CHAPTER XIV
EDINBURGH or MIDLOTHIAN: BERWICKSHIRE
HOLYROOD: DRYBURGH
HOLYROOD (_Augustine Canons_)
1128, Founded by David I. and dedicated to the Holy Rood--1322, Plundered by the English under Edward II.--1326, Robert Bruce holds a Parliament in the abbey--1333-4, A Parliament held, at which Edward Baliol renders homage to Edward III. as superior Lord of Scotland--1385, Burnt by the followers of Richard II.--_c._ 1460, Abbot Crawfurd restores the church--1469, James III. marries Margaret of Denmark in the abbey church--During the abbacy of Robert de Bellenden, successor of Abbot Crawfurd, the Papal Legate of Pope Julius II. presents James IV. with a crown and sword of state at Holyrood--1543, The Earl of Hertford’s army burn “the abbey called Holyrood House”--1547, During the English invasion, Sir William Bonham and Edward Chamberlayne assault the abbey and destroy the choir transept--This rebuilt soon afterwards and repaired--1565, Mary, Queen of Scots, marries Lord Darnley--1617, James VI. restores the church of Holyrood (which since 1559, after partial restoration, had been used as a place of worship of the Reformed Church)--1630, Charles I. crowned September 29th, Charles erected Edinburgh to a Bishopric--1636, Scottish Liturgy announced--1687-8, The chapel royal re-decorated and fitted up for Roman Catholic Ritual by James II.--1688, The church plundered by a Presbyterian mob and utterly desecrated--1758, A builder, employed by the Barons of the Exchequer, restores the roof of the nave badly, which consequently fell two years later--1816-57, The church repaired.

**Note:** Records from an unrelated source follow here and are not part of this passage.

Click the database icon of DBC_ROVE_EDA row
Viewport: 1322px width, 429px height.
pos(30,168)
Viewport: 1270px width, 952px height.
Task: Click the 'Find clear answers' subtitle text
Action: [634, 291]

The imposing group of buildings which constitute Holyrood Palace lie on a piece of meadow land at the foot of an eminence known as Arthur’s Seat, on the outskirts of Scotland’s metropolis. Though the greater portion of it was the former home and dwelling-place of kings, and its walls connected with many domestic associations, there is a smaller and comparatively insignificant part, which not only has been the scene of several royal coronations and marriages, but before these ever took place was the abode of Augustine canons in the 12th century. This, the only remaining fragment of the monastery founded by David I., is now known as the chapel royal, the ruined shell of which it is pitiful to behold.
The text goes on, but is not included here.